Anche per me il Delta del Po è un personaggio che vive nel tempo con gli uomini e gli animali che lo percorrono. Apre un dialogo con Maria, la protagonista del mio romanzo, ed è per lei foriero di epifanie cui segue la deriva del corpo e dello spirito. Ma quel particolare luogo in Chi se non noi è anche ritmo, simbolo, sogno.
“I luoghi, come gli dei, sono i nostri sogni” affermava il grande poeta Andrea Zanzotto che amava “muoversi, formicolare […] glissare in tutte le direzioni” per vivere lo “spaesamento […], lo sfracellarsi in scintille dello stesso io che coglie il proprio e l’altrui vivere” (Prose scelte, in Meridiano Mondadori).
L’AUTRICE E IL LIBRO – Germana Urbani è nata e cresciuta a Urbana, in provincia di Padova. Ha lavorato come giornalista professionista per testate venete ed è insegnante. Ha pubblicato racconti su diverse riviste. Chi se non noi (nottetempo) è il suo primo romanzo, e racconta la storia di Maria, a cui, anziché un orologio come ai suo fratelli, per la prima comunione il nonno regala una Polaroid.
Lei è affascinata dallo spazio intorno e sogna di diventare architetto da grande, di andare a vivere in città e indossare “scarpe violette magari tutti i giorni per andare in giro, a godersi la bellezza, profumando di buono”. E anche se suo padre le ha detto che “i sogni non si realizzano mai”, Maria ce la fa: si laurea, va ad abitare a Ferrara, lavora a Bologna nello studio di un importante architetto, frequenta i convegni di bioarchitettura e le mostre dei fotografi che tanto ama, insomma ha la vita che ha sempre desiderato.
Eppure, ogni venerdì torna nel Delta del Po, quel mondo paludoso che avrebbe preferito dimenticare se Luca, l’uomo che ama con un’intensità febbrile, non fosse stato cosí legato a quella terra. Lui è criptico, ambiguo, manipolatore, alterna sprezzo a dolcezza. E quando la lascia, è come se un’onda di piena si rovesciasse sotto quegli “immensi cieli color cicoria”.

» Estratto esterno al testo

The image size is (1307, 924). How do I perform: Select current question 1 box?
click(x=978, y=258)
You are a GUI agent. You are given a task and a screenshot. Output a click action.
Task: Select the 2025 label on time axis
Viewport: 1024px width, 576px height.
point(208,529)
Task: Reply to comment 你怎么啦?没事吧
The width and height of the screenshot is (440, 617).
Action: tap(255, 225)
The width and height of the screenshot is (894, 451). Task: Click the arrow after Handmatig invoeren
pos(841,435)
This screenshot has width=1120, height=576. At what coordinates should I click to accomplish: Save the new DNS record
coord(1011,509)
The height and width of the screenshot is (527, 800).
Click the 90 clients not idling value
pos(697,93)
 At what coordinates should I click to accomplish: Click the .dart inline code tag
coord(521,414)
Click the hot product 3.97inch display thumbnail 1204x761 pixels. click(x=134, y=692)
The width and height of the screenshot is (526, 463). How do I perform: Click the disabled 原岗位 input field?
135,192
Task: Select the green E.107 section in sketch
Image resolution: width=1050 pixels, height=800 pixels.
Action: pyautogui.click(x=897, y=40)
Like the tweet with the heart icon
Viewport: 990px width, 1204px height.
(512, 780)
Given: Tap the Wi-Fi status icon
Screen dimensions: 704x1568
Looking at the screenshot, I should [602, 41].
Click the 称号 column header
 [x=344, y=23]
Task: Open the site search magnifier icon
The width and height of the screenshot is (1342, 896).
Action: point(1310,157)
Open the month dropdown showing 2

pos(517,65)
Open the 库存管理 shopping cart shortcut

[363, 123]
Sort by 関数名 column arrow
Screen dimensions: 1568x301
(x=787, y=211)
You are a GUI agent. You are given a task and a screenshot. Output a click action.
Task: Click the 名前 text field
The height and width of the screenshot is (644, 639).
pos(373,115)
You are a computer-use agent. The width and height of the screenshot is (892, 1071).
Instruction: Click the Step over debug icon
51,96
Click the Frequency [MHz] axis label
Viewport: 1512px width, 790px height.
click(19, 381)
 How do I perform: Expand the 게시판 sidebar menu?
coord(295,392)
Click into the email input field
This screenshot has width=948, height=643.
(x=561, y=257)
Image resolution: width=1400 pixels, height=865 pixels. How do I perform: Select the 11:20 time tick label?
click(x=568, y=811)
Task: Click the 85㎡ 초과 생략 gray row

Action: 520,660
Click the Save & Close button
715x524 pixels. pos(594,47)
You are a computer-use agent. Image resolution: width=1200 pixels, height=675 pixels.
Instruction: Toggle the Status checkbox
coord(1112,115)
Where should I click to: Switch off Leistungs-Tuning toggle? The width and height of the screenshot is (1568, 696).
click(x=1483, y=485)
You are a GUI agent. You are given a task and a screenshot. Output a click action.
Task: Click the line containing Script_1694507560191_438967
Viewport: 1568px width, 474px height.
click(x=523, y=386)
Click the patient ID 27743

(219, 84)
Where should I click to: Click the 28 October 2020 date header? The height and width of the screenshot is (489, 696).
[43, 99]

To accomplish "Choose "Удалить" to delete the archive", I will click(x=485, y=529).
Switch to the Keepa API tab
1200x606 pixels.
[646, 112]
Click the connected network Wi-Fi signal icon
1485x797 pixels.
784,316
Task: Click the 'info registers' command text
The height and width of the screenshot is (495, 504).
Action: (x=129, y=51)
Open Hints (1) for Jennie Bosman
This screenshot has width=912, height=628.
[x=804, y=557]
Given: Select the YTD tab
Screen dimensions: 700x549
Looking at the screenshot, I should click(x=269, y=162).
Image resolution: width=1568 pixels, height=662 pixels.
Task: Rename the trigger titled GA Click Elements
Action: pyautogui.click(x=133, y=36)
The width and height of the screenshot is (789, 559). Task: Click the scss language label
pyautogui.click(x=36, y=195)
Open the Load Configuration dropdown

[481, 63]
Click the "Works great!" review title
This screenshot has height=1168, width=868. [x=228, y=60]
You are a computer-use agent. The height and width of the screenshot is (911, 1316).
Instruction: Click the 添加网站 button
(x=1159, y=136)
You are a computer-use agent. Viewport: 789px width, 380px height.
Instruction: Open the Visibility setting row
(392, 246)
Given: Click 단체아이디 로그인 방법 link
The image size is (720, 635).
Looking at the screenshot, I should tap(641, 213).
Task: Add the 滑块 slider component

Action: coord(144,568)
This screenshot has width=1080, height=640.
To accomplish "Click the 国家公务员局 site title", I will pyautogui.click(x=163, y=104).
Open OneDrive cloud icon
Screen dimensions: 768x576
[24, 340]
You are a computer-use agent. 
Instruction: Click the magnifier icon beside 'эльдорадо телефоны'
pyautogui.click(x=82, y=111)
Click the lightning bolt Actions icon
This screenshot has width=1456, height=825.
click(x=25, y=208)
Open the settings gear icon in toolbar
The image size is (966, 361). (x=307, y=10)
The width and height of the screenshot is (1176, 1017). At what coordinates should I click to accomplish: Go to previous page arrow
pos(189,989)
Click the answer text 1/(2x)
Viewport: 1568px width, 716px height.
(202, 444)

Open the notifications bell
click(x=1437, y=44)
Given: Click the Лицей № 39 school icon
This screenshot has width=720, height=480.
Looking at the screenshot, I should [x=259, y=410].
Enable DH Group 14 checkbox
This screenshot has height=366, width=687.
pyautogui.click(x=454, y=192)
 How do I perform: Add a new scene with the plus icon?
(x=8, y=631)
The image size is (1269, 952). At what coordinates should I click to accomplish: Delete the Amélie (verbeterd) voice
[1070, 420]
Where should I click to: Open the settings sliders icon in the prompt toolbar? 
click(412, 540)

Così Germana Urbani, nel suo romanzo d’esordio, si immerge con spietatezza nelle pieghe più intime della mente di una donna e nelle contraddizioni che spezzano i rapporti umani, scova il nodo che può legare l’amore più ingenuo e il dolore più accecante, sfuma i confini opachi tra passione e follia. Fotografia dai colori annebbiati di un Polesine ancora segnato nel territorio e nelle storie familiari dal ricordo della grande alluvione del ’51, Chi se non noi rapisce, disorienta e costringe a fare i conti con le proprie pulsioni più oscure.